(Work instructions):
Begin at the line that contains "Home (145, 192)" and repeat every line from there to the end of the records below, inclusive, without adding any other line.

[Start of Attachment]

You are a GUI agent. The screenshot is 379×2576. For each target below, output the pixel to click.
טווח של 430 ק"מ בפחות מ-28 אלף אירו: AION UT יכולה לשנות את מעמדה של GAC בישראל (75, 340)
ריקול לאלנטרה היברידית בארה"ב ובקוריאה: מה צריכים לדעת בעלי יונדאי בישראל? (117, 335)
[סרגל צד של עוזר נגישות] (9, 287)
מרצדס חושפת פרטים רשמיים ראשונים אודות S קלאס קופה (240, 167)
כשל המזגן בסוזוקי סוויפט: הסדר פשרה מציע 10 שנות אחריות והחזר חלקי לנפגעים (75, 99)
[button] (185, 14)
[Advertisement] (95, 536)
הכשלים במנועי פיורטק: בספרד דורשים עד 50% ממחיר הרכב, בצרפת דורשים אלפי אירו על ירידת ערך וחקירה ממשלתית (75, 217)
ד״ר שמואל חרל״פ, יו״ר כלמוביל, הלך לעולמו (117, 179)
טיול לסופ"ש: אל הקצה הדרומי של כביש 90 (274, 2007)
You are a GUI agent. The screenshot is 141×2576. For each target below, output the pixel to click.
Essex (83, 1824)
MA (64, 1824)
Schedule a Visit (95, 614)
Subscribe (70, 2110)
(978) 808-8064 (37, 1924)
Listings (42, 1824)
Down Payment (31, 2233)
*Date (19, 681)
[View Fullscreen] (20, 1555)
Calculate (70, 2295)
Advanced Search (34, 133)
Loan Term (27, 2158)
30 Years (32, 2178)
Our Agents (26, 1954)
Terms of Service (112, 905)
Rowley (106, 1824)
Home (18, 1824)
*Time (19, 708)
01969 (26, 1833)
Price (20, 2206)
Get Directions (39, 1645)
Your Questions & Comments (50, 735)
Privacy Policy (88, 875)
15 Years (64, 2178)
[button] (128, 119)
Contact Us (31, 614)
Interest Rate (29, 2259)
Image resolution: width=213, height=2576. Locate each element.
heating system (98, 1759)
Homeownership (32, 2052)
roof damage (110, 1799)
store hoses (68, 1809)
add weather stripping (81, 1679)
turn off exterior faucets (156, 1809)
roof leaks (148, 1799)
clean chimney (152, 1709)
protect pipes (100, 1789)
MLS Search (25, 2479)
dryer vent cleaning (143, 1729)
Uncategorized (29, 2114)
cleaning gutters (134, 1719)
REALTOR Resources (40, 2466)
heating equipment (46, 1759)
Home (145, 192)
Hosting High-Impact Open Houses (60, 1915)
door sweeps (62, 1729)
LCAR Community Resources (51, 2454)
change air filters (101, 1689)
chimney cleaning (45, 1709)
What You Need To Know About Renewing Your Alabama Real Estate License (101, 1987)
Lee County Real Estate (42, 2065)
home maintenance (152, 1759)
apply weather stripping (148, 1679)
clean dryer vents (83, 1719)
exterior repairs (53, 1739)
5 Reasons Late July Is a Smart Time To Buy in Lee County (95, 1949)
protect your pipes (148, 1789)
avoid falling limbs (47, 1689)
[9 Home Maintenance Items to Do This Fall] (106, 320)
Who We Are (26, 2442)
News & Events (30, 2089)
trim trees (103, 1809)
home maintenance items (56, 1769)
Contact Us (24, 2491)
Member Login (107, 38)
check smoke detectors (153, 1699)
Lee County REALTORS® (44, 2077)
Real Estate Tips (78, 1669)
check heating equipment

[End of Attachment]

(Finished exercise):
Home (145, 192)
Hosting High-Impact Open Houses (60, 1915)
door sweeps (62, 1729)
LCAR Community Resources (51, 2454)
change air filters (101, 1689)
chimney cleaning (45, 1709)
What You Need To Know About Renewing Your Alabama Real Estate License (101, 1987)
Lee County Real Estate (42, 2065)
home maintenance (152, 1759)
apply weather stripping (148, 1679)
clean dryer vents (83, 1719)
exterior repairs (53, 1739)
5 Reasons Late July Is a Smart Time To Buy in Lee County (95, 1949)
protect your pipes (148, 1789)
avoid falling limbs (47, 1689)
[9 Home Maintenance Items to Do This Fall] (106, 320)
Who We Are (26, 2442)
News & Events (30, 2089)
trim trees (103, 1809)
home maintenance items (56, 1769)
Contact Us (24, 2491)
Member Login (107, 38)
check smoke detectors (153, 1699)
Lee County REALTORS® (44, 2077)
Real Estate Tips (78, 1669)
check heating equipment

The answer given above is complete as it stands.